En 2004, un voisin de Frederick, Eli Reed, membre de Magnum Photos, lui suggère d’intégrer le collectif. Une expérience qui a changé sa vie. « J’étais à un moment très critique de mon existence où je travaillais dans le monde de l’entreprise, à l’Associated Press, mais j’étais en mission pour redéfinir l’image de ma communauté », raconte Frederick.
« Kamoinge m’a accueilli et m’a fourni des mentors qui m’ont aidé lorsque j’étais découragé. Ils se sont reconnus en moi et ont voulu soutenir ma croissance, que ce soit en m’offrant des opportunités pour m’apprendre à gérer les affaires, ou simplement en me donnant de l’argent pour acheter de la pellicule ou payer une facture. J’ai réalisé que le monde de l’entreprise n’était pas ce que je voulais. J’ai vu qu’il fallait choisir entre l’argent et l’intégrité, et je n’allais pas faire partie de cette machine à promouvoir des images qui faisaient du mal à mon peuple. Kamoinge m’a confirmé dans mon choix de faire des images positives. »
Le dire haut et fort
Entre désinformation, marginalisation, appropriation ou effacement pur et simple, les réalisations et les contributions des Noirs américains à travers l’histoire n’ont pas encore été racontées dans leur intégralité. Aujourd’hui, Russell Frederick est déterminé changer cela. « Il y aurait un soulèvement avec juste l’amour de soi, mais c’est un changement que certaines personnes ne veulent pas voir », dit-il.

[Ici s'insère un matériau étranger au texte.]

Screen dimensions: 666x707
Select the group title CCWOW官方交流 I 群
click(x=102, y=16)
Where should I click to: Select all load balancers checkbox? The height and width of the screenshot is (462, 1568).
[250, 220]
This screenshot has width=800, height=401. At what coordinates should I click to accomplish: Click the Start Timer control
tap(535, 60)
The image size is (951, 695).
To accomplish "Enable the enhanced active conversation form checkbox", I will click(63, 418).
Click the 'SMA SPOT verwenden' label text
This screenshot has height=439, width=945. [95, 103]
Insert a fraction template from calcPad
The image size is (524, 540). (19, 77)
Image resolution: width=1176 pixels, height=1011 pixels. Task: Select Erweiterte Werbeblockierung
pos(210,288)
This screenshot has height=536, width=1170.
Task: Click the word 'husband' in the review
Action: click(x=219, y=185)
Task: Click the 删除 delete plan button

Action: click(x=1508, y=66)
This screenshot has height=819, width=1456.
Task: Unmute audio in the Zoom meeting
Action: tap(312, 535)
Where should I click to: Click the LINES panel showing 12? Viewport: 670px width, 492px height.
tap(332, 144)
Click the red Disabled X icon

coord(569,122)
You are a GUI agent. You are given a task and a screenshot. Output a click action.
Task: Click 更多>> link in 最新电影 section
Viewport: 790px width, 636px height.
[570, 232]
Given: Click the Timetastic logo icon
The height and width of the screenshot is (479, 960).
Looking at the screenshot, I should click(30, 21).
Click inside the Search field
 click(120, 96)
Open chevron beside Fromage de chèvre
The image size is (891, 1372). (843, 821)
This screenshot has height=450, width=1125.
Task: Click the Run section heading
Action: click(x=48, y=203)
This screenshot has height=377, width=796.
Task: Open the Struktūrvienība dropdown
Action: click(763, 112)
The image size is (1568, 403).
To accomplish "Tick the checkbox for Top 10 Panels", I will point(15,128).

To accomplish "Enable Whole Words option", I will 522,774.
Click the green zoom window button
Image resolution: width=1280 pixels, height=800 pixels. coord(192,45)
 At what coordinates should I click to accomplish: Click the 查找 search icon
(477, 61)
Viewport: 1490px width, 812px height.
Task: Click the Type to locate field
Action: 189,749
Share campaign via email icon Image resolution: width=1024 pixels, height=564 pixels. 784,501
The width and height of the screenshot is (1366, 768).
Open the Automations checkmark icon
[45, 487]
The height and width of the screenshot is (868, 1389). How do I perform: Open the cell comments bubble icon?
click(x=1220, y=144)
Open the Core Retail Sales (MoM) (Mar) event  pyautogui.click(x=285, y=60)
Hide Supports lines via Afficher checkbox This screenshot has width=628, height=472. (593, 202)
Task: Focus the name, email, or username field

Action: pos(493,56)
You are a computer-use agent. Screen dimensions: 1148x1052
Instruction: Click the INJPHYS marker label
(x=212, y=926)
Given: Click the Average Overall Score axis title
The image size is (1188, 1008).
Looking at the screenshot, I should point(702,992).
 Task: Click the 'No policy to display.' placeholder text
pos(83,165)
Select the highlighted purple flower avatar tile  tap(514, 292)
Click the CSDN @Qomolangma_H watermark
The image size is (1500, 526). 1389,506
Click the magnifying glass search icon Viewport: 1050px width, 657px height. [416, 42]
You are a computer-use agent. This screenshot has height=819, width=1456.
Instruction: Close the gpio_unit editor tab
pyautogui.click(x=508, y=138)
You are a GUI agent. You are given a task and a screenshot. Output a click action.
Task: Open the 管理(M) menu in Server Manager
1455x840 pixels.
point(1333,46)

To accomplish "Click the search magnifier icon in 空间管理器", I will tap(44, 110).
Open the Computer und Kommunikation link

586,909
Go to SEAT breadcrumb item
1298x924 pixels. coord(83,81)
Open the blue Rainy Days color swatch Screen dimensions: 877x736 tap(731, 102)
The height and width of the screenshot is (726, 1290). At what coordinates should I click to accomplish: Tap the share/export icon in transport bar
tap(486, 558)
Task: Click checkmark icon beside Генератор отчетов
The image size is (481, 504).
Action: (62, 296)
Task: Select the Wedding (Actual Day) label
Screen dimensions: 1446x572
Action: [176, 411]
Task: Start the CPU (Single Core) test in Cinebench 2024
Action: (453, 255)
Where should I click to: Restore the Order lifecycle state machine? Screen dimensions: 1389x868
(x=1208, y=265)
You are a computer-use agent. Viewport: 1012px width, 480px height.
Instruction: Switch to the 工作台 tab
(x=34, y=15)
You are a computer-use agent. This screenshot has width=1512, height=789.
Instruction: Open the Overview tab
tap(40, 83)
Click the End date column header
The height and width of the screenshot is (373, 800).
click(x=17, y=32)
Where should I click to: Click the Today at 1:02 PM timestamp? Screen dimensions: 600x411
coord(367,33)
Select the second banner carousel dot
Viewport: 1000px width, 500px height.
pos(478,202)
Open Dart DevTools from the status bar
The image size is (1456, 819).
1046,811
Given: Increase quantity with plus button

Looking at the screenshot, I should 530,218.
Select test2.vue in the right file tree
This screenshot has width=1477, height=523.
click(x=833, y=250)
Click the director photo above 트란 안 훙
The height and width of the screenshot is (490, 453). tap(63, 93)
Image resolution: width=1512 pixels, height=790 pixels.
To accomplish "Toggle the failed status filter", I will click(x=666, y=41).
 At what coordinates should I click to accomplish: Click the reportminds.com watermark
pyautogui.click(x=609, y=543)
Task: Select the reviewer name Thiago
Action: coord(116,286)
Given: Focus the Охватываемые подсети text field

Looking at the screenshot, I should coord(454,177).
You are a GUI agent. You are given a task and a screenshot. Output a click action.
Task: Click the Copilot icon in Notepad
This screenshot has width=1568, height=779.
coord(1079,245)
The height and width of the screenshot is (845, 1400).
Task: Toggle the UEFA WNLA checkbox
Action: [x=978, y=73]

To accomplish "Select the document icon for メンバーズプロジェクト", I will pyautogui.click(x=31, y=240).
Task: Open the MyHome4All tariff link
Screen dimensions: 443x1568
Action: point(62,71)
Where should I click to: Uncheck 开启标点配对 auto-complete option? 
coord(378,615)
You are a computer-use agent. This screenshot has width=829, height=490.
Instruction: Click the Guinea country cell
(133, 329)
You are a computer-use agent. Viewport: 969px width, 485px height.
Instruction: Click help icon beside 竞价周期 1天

« Il y a un nouveau visage de l’Amérique noire, le Hip Hop, qui a transformé la musique et la culture de la rue. Il a fait des hommes et des femmes des super-héros et des icônes de style. Les Run-DMC, avec leurs costumes en cuir, fédoras, Adidas et chaînes en or, sont devenus une image de force, de masculinité, de confiance et de réussite. Le [créateur de mode] Dapper Dan s’est emparé de marques comme Gucci et Louis Vuitton et leur a donné une tout autre saveur. Le hip-hop s’est répandu à partir de New York dans le monde entier ; on le voit au Japon, en Éthiopie, chez les Blancs du Midwest – partout. »
Alors que les Noirs américains continuent de créer, de cultiver et d’innover culturellement, Frederick se dit prêt à répandre amour, paix, positivité, honneur et respect à travers son travail, en exploitant le pouvoir de la photographie et ainsi influencer le regard porté sur cette communauté.